▶ [WHAT YOU ARE ASKED TO DO] Please retype the entries exactly as they stand, leaving out any pictures.

════════════════════

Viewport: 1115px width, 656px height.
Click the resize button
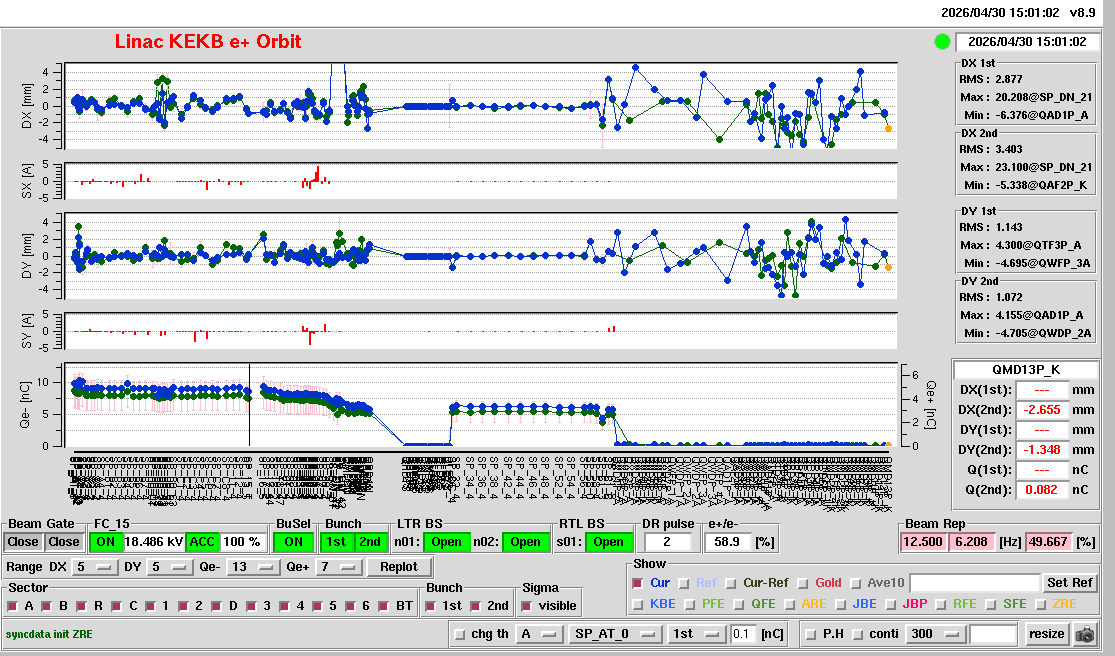1046,634
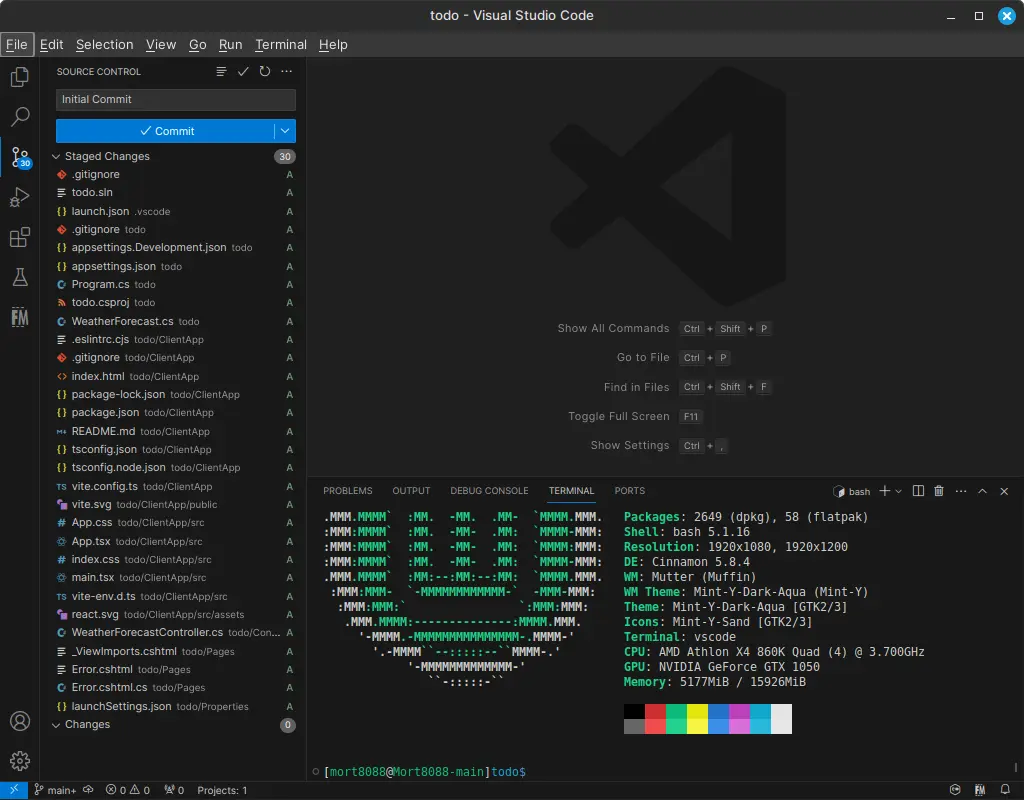Open the Extensions view
The height and width of the screenshot is (800, 1024).
click(x=19, y=237)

════════════════════

▶ [SOLVED EXERCISE]
Viewport: 1115px width, 656px height.
Click the resize button
1046,634
Open the Extensions view
The height and width of the screenshot is (800, 1024).
click(x=19, y=237)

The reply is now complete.